Unless you’re the type of photographer who always takes their entire kit with them wherever you go, you’ve probably experienced being somewhere where you just didn’t have the ideal tools with you. In this short tutorial, photographer Mark Wallace demonstrates some of his creative lighting problem-solving when presented with a unique opportunity while on the road:
Wallace was traveling when he found himself presented with an opportunity he wasn’t prepared for—taking high-quality shots of interior rooms using only natural lighting. If you weren’t already aware of many of these techniques, you might find them useful next time you find yourself wanting to trade photography for a night’s stay in an exotic place like Ecuador.
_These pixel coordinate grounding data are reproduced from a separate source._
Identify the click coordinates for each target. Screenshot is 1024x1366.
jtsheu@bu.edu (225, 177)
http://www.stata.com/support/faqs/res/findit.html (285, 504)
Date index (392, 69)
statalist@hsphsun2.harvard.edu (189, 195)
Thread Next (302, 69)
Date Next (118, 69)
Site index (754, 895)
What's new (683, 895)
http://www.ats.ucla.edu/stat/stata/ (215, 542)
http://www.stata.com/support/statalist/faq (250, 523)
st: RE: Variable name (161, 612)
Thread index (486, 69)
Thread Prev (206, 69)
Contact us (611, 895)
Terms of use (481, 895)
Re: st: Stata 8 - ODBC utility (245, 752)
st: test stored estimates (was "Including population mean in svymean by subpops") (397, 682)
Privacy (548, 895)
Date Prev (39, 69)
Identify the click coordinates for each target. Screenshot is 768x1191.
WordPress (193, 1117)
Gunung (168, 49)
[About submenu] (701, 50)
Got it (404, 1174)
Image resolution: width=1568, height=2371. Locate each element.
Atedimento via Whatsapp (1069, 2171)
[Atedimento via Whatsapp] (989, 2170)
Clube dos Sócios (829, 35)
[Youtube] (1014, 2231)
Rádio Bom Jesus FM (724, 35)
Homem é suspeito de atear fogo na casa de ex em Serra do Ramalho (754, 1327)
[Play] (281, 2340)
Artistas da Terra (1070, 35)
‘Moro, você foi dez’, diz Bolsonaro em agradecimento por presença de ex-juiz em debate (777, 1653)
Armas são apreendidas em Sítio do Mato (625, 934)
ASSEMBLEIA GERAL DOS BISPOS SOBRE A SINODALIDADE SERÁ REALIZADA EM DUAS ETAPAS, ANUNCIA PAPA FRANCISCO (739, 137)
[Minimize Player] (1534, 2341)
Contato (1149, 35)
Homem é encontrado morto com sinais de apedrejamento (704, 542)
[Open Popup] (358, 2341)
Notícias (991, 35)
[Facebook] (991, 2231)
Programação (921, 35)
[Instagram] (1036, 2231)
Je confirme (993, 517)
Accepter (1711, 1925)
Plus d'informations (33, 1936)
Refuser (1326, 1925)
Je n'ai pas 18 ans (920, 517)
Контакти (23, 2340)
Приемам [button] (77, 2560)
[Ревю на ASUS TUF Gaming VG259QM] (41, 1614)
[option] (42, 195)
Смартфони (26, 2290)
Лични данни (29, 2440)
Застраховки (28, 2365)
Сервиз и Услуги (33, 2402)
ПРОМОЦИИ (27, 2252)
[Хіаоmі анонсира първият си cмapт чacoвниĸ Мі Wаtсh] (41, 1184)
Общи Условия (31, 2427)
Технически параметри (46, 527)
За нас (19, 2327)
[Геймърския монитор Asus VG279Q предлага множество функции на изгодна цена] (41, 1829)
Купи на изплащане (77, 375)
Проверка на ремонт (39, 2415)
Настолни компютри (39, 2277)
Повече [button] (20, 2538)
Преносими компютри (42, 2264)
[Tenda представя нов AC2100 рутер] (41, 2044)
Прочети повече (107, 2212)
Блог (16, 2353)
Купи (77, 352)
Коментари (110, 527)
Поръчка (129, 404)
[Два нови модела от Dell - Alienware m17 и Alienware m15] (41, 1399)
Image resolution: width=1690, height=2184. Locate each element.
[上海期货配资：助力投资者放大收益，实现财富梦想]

As can be expected, he ran into a few common challenges that crop up when shooting with minimal gear. He was clearly traveling with a tripod and a few different lenses, but had no external flashes.
Challenges of Shooting Interiors without Flash
Capturing the full range of lighting and tones.
As Wallace points out, the windows provide a bright light, but that light falls off quickly and eventually gets absorbed by the dark, wooden walls of the rooms. His solution for this is fairly predictable: use multiple exposures and combine them into a single high dynamic range (HDR) image. One of the drawbacks to using HDR is that it’s very easy to overdo. To Wallace’s credit, he stays pretty much within the realm of the realistic with his editing techniques. (If you’re not a fan of Photomatrix, there are plenty of other options out there. I tend to use either Nik or Topaz filters for my HDR.)
Of course, for this option to be useful, you will have to be carrying a tripod with you.
(Note: He gets around needing a manual release cable by using the 2-second delay setting on his camera—this prevents camera shake.)
Getting as much of a small room into a shot and making it look spacious.
Lucky for Wallace, he was also traveling with a wide angle lens. Shooting with a wide angle can make interior rooms look far more spacious, as they capture far more of the space available (sometimes up to 180 degrees!). One of the drawbacks to shooting wide, however, is that the distortion can create converging verticals, an effect that can confuse the viewer’s eye (generally considered super bad form in interior photography).
There are, of course, a few other things you’ll have to keep in mind in order to get the best shots in this situation:
- Composition can make or break your photos. Place your camera where you’ll get as much of the room’s character as possible. If you’re not sure, take multiple angles of each shot.
- If you have a tripod, shoot at 100 ISO if you’d like to reduce noise. A tripod allows for the long exposures you need to get good 100 ISO shots.
- When using HDR editing, post process the one picture with correct exposure first and then sync the other four photos. (Do this before merging them.) This allows you to correct for lens distortion in a way that all exposures will share.
In the end, photography without your ideal gear and photography at home have this in common: the most important aspect is to make sure your client is happy with the outcome.